After a comparative reading, a nominalist would conclude that both systems are almost equivalent. The right to life, and liberty are to be found in both, as well as the acknowledgement of individual equality. So why is the Canadian Constitution vastly inferior to its American counterpart? To answer this, it is useful to pose another question, namely, what is the source from which these rights are derived in both cases? In the case of the American system, such rights are deemed self-evident and inherent in the soul and as such to be given or taken by no mortal as one would treat a physical object. In the Canadian Constitution, a very different beast rears its head. These rights are granted to the people, as a form of legal contract! While souls cannot be made null and void based on whim and circumstance of a dictator, a contract always can. If the source of Canada’s true director is still ambiguous to the reader, let them merely refer to the last article (62) of the act; “This Act may be cited as the CONSTITUTION ACT, 1982, and the Constitution Acts 1867 to 1975”

It is here that the cat is let out of the bag. The Constitution Act of 1982 did not replace the longstanding British North American Act of 1867 as most Canadians have been led to believe. Rather, the Act of 1867 was merely amended, and renamed, though its principles and intent never repealed. Thus, let us see what the 1867 constitution establishes clearly in its preamble, as the true purpose of Canada:

Whereas the Provinces of Canada, Nova Scotia, and New Brunswick have expressed their Desire to be federally united into One Dominion under the Crown of the United Kingdom of Great Britain and Ireland, with a Constitution similar in Principle to that of the United Kingdom: And whereas such a Union would conduce to the Welfare of the Provinces and promote the Interests of the British Empire”

There it is. The rights of people in Canada are presumed to be derived from the “fount of all honours” otherwise known as the monarchy, while Canada’s stated purpose is nothing more than to “promote the interests of the British Empire”! Looking towards the geopolitical dynamics of Canada’s history, one is struck that not one ounce of blood was ever dropped for liberty in establishing our founding documents, and for that reason, no honest liberty was ever won. Only a cheap counterfeit for liberty prances around the Canadian soul calling herself “comfort”, or the freedom to ”go along to get along”.

Let us compare this with the “mission statement” of America by looking at the preamble of its Constitution:

“We the People of the United States, in Order to form a more perfect Union, establish Justice, insure domestic Tranquillity, provide for the common defence, promote the general Welfare, and secure the Blessings of Liberty to ourselves and our Posterity, do ordain and establish this Constitution for the United States of America.”

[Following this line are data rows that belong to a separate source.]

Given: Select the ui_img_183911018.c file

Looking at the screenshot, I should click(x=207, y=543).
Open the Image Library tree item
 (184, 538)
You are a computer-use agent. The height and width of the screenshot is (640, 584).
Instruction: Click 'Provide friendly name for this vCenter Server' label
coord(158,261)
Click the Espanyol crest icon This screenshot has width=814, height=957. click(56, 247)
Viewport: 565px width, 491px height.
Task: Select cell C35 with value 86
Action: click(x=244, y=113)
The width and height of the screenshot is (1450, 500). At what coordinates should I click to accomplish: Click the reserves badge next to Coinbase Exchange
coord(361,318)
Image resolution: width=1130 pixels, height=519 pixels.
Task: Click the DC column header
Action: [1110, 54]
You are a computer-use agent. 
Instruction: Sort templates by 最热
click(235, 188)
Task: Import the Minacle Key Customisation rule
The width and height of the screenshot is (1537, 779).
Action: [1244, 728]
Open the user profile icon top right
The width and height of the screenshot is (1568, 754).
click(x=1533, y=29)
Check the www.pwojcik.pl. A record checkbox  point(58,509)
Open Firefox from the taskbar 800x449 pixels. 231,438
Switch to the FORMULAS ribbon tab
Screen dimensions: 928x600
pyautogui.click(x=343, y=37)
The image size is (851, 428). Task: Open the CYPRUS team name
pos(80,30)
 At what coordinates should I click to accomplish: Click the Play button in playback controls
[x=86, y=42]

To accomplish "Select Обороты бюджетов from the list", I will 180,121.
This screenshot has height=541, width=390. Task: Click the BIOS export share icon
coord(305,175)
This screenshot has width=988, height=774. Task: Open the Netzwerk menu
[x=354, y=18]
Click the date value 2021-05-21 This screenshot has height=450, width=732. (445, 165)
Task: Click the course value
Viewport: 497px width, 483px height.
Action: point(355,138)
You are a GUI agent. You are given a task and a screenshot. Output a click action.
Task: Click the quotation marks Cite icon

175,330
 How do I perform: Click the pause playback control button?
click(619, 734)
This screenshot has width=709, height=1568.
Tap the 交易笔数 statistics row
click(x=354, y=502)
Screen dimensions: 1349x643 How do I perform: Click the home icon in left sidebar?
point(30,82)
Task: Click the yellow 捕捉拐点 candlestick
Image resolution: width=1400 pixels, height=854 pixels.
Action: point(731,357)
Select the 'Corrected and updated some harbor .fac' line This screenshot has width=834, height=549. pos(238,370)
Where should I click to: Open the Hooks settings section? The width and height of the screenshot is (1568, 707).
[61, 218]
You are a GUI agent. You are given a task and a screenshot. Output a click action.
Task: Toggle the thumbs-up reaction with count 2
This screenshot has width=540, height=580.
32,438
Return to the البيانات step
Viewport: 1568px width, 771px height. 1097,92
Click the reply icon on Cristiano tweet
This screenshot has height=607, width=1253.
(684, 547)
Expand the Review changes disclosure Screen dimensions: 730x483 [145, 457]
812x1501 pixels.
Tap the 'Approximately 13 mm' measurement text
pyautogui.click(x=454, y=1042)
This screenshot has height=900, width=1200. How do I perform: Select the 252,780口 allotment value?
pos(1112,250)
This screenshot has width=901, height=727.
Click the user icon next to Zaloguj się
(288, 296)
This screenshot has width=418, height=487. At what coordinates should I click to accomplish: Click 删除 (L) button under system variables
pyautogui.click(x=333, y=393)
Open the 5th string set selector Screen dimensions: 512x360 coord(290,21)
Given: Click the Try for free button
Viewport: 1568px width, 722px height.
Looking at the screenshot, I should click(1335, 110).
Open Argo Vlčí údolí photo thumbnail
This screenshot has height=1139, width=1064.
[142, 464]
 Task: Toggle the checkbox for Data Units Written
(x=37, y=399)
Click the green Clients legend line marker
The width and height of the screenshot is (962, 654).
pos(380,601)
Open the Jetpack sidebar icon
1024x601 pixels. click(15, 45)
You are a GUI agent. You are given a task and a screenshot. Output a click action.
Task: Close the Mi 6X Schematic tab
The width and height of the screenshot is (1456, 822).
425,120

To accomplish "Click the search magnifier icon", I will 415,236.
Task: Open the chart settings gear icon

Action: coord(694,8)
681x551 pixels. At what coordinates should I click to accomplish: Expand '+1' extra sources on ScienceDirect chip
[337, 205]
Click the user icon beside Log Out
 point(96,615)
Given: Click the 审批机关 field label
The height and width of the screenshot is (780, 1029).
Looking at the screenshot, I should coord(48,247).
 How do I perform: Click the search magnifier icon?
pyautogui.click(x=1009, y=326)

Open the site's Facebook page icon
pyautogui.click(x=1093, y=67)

The liberty derived from this idea is a far different matter than the thing roaming around with the same name in Canada. The fact is that nowhere in the U.S. founding documents do we find that the republic is at all a party system, nor even a democracy, but rather a democratic republic, designed explicitly around the principle of the General Welfare, not only for present generations, but into infinite posterity. That is an idea of freedom worth fighting for.

Canada’s founding documents were modelled explicitly on the British geopolitical doctrine known as balance of power, derived from the bestial social program of each against all. The absolute power of a monarch using her appendages of the Privy Council and Governor General must “counter balance” the power of an unelected House of Lords representing the aristocracy and nobility (in Canada known as “The Senate”) who in turn “balance” the power of the those elected by “the commoners” known as the House of Commons. The Commoners must not be allowed to decide their destiny on principle, but only according to a perverted form of group think known as “party politics”.